Interest on amounts borrowed is charged at LIBOR plus a margin of approximately
1%. The weighted average interest rate on outstanding borrowings on the Line of
Credit at September 30, 2008 was 5.35%.
In July,
2008, we completed a $100 million senior unsecured credit facility that was to
mature on December 31, 2008. There was no outstanding balance under
this credit facility at September 30, 2008 and we terminated it without penalty
in October, 2008 (see footnote 12 Subsequent Events in these financial
statements).
Senior
Secured Revolving Credit Facility
On July
15, 2008, we entered into a five year amended and restated credit agreement (the
Agreement) with Wells Fargo Bank, N.A. as administrative agent and other
lenders. The Agreement amends and restates the Company’s previous
credit agreement dated as of April 28, 2006, as amended. The
Agreement is a revolving credit facility for up to $1.5 billion with a borrowing
base of $1.0 billion. The outstanding Line of Credit reduces our
borrowing capacity available under the Agreement. The borrowing base
under the previous agreement was $650 million. Interest on amounts
borrowed under this debt is charged at LIBOR plus a margin of 1.125% to 1.875%
or the prime rate, with margins on the various rate options based on the ratio
of credit outstanding to the borrowing base. Additionally, an
annual commitment fee of .25% to .375% is charged on the unused portion of the
credit facility. The deferred costs of approximately $8.2 million
associated with the issuance of this credit facility and $.6 million associated
with the issuance of the previous credit facility are being amortized over the 5
year life of the Agreement. $.1 million was charged to the income
statement as a loss on debt extinguishment during the third quarter of 2008
related to parties who reduced their commitment or chose not to participate in
the Agreement.
The total
outstanding debt at September 30, 2008 under the Agreement and the Line of
Credit was $910 million and $19 million, respectively, and $8 million in letters
of credit have been issued under the facility, leaving $63 million in borrowing
capacity available under the Agreement and $100 million available under our
$100 million senior unsecured credit facility. The maximum amount
available is subject to annual redetermination of the borrowing base in
accordance with the lender’s customary procedures and practices. Both
we and the banks have bilateral right to one additional redetermination each
year. We further amended this credit facility in October 2008 (see
Footnote 12 Subsequent Events in these financial statements).
Senior
Subordinated 8.25% notes due 2016
In 2006,
we issued in a public offering $200 million of 8.25% senior subordinated notes
due 2016 (the Notes). Interest on the Notes is paid semiannually in
May and November of each year. The deferred costs of approximately $5
million associated with the issuance of this debt are being amortized over the
ten year life of the Notes.
Berry
Petroleum Company
Notes
to the Unaudited Condensed Financial
Statements
The
senior secured revolving credit facility contains restrictive covenants which,
among other things, require us to maintain a debt to EBITDA ratio of not greater
than 3.5 to 1.0 and a minimum current ratio, as defined, of 1.0. The $200
million Notes are subordinated to our credit facility indebtedness. Under the
Notes, as long as the interest coverage ratio (as defined) is greater than
2.5
times, we
may incur additional debt. We were in compliance with all of these covenants as
of September 30, 2008.
Interest
Rates and Interest Rate Hedges
Additionally,
in 2006 we entered into five year interest rate swaps for a fixed rate of
approximately 5.5% on $100 million of our outstanding borrowings under our
credit facility for five years beginning on September 29, 2006. These interest
rate swaps have been designated as cash flow hedges.

- [Provided data]:
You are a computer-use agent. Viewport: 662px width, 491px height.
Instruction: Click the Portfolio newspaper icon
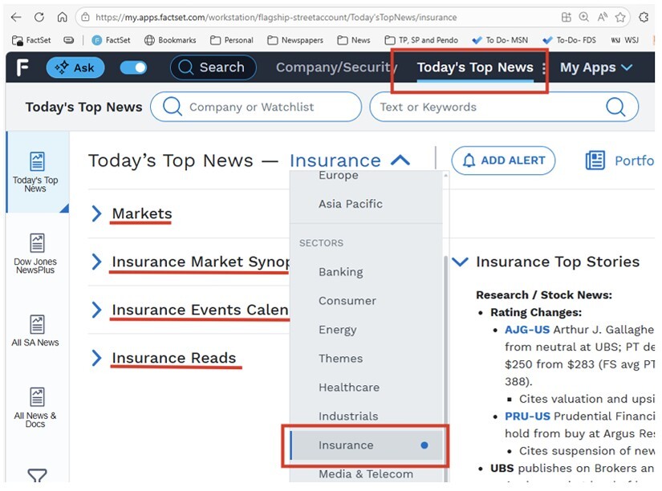click(x=595, y=160)
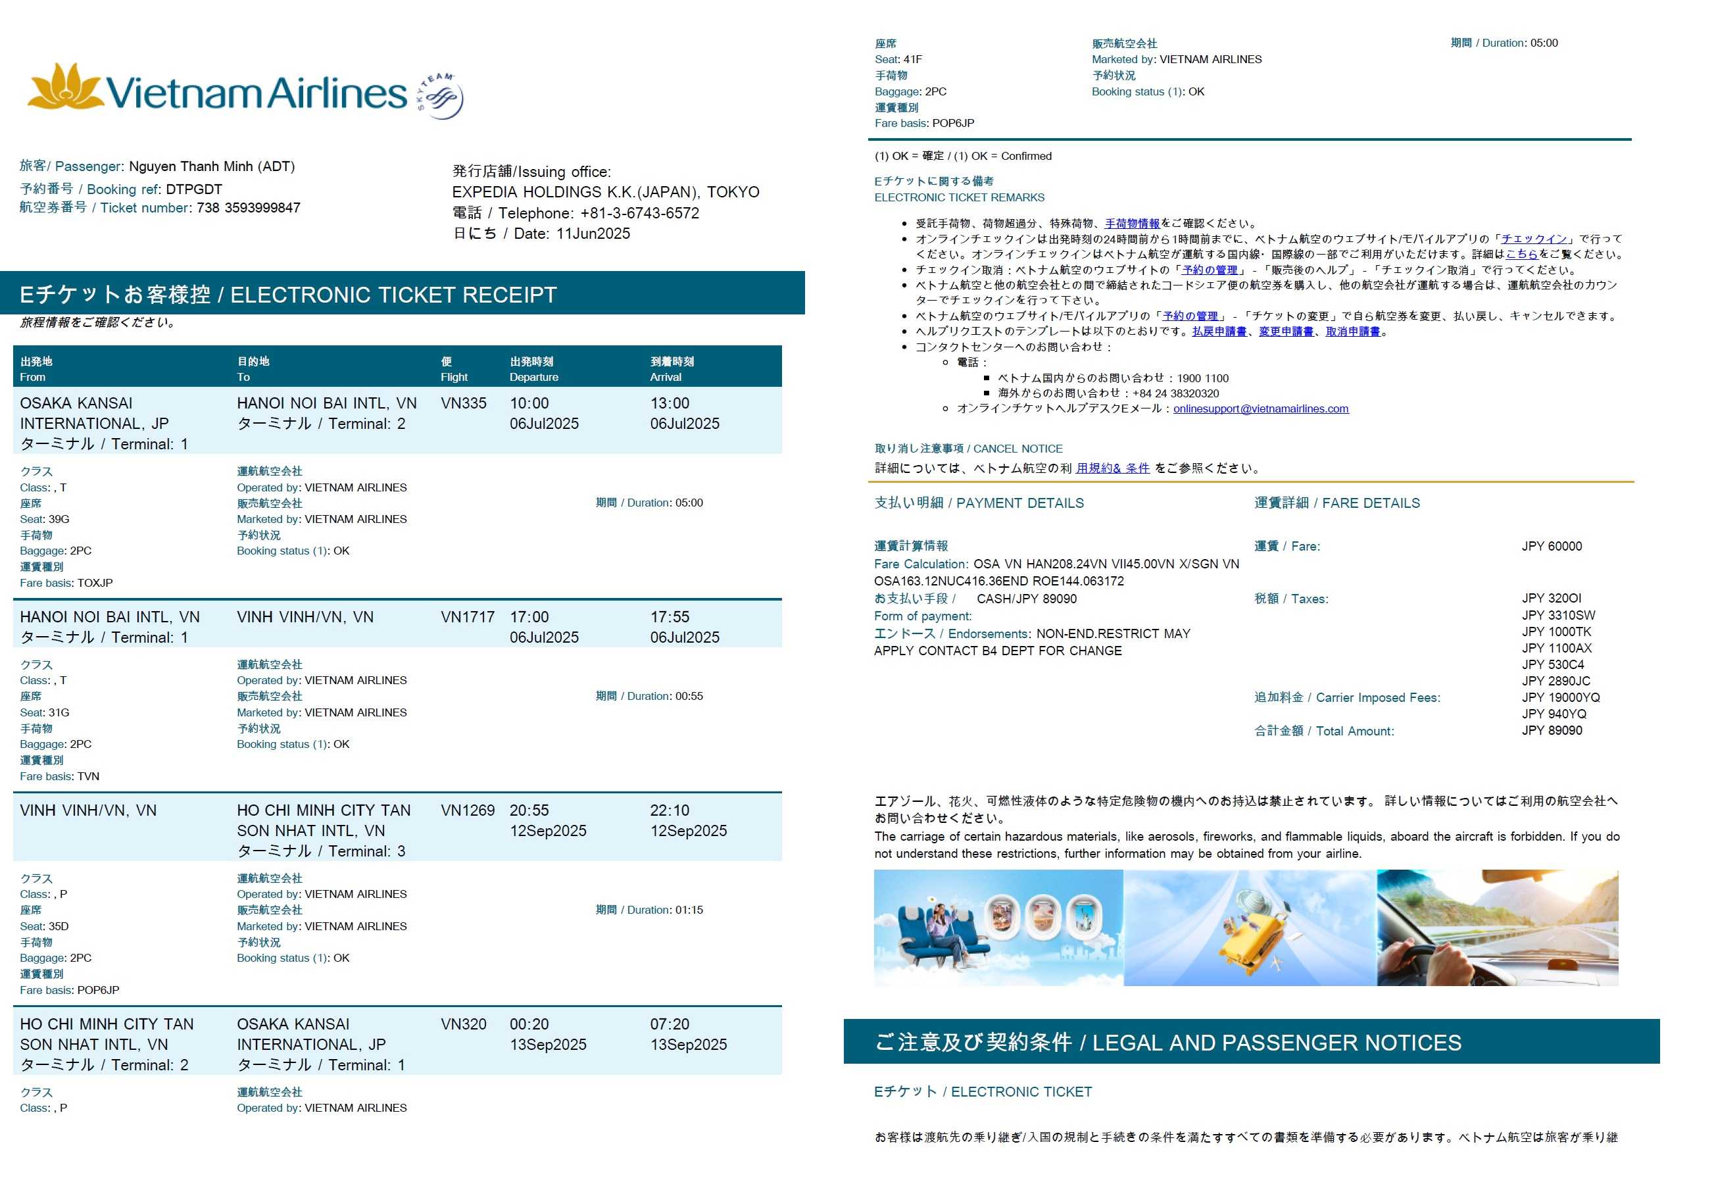Open the 取消申請書 cancellation request form
Viewport: 1716px width, 1190px height.
pos(1352,332)
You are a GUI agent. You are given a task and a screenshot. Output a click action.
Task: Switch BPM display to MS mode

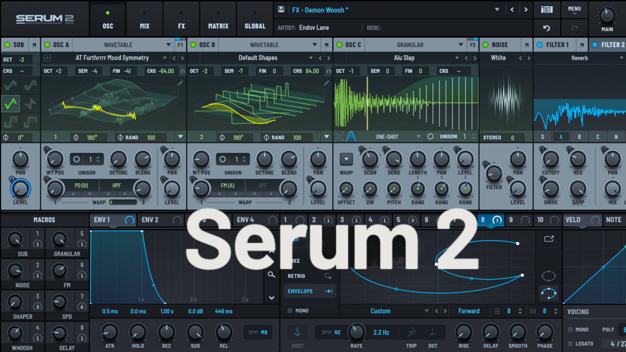(x=265, y=332)
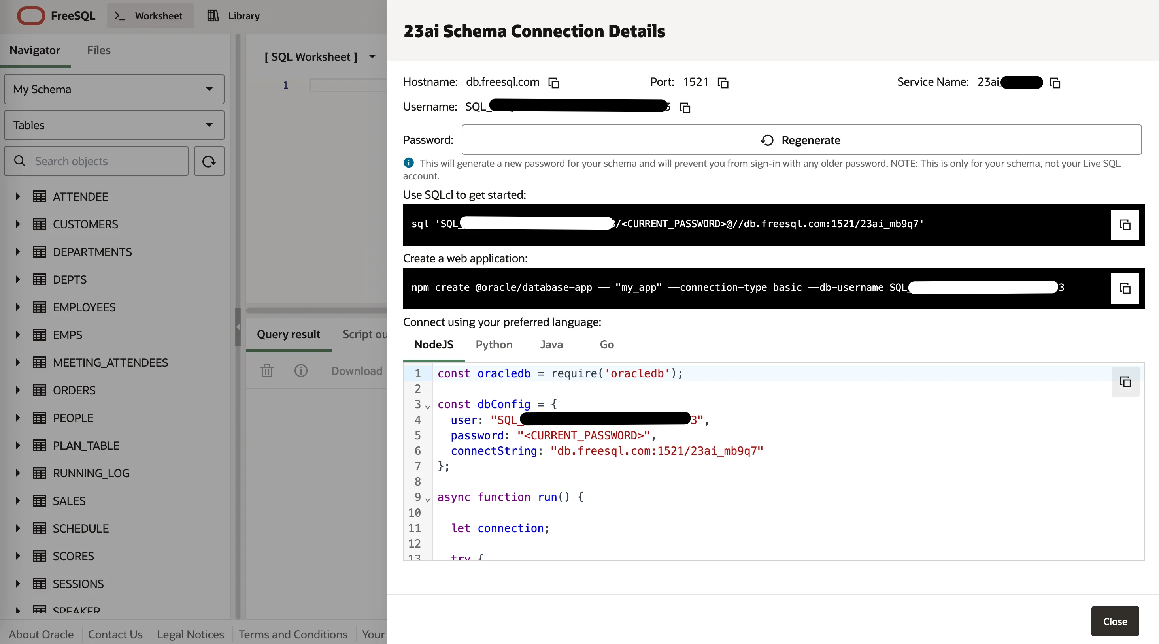Viewport: 1159px width, 644px height.
Task: Open the Go language tab
Action: pos(606,344)
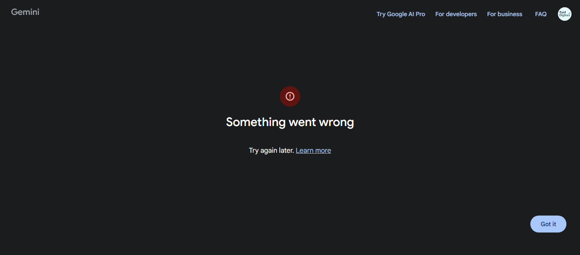
Task: Open account menu from the profile picture
Action: (x=564, y=14)
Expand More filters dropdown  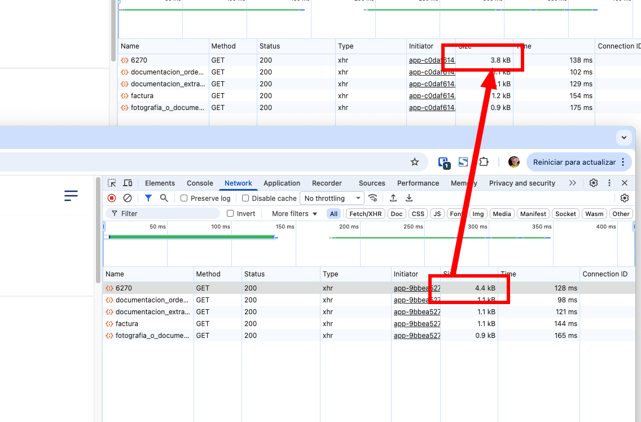pos(295,214)
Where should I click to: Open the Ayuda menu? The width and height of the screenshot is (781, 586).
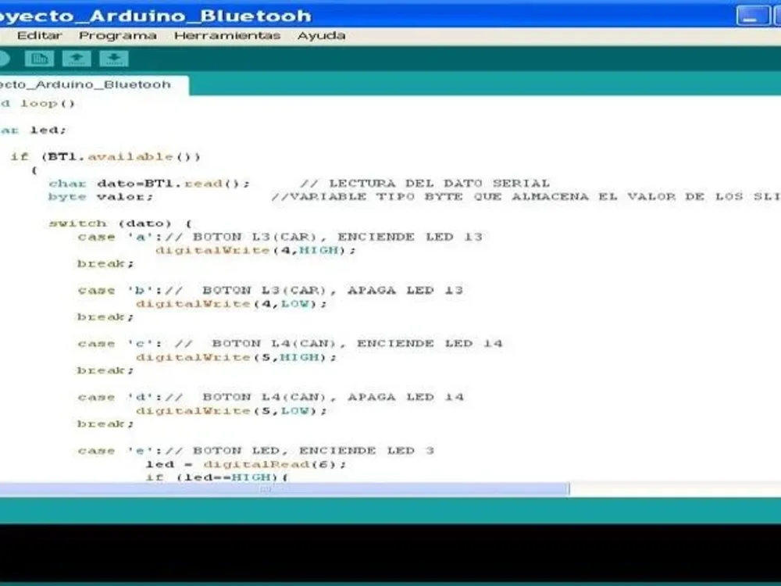pyautogui.click(x=321, y=35)
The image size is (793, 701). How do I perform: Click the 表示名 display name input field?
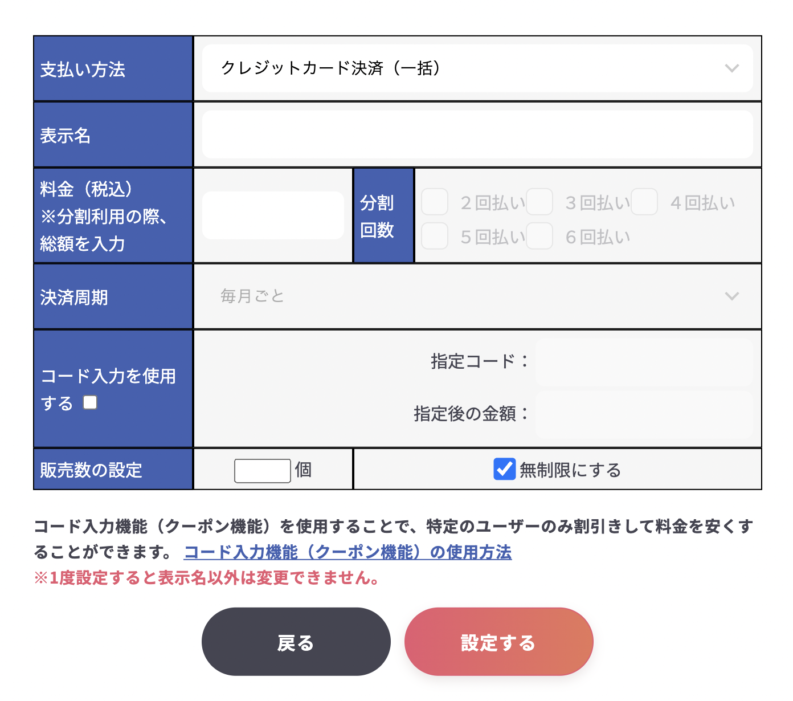click(x=476, y=134)
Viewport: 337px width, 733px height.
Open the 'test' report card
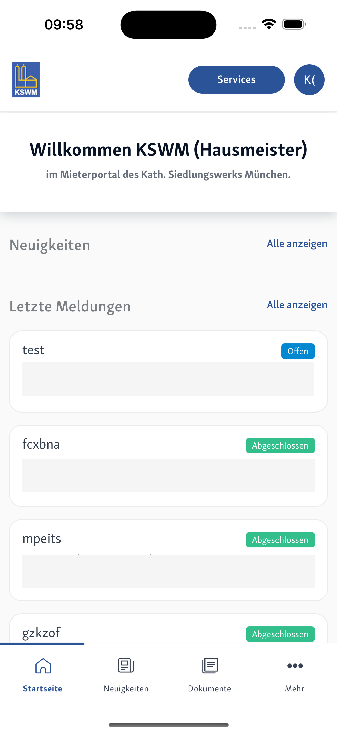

- [Task]:
Please render this sentence from the debt financing text above in Spanish: "Interest on the Notes is paid semiannually in May and November of each year."

- [Full answer]:
Los intereses de las Notas se pagan semestralmente en mayo y noviembre de cada año.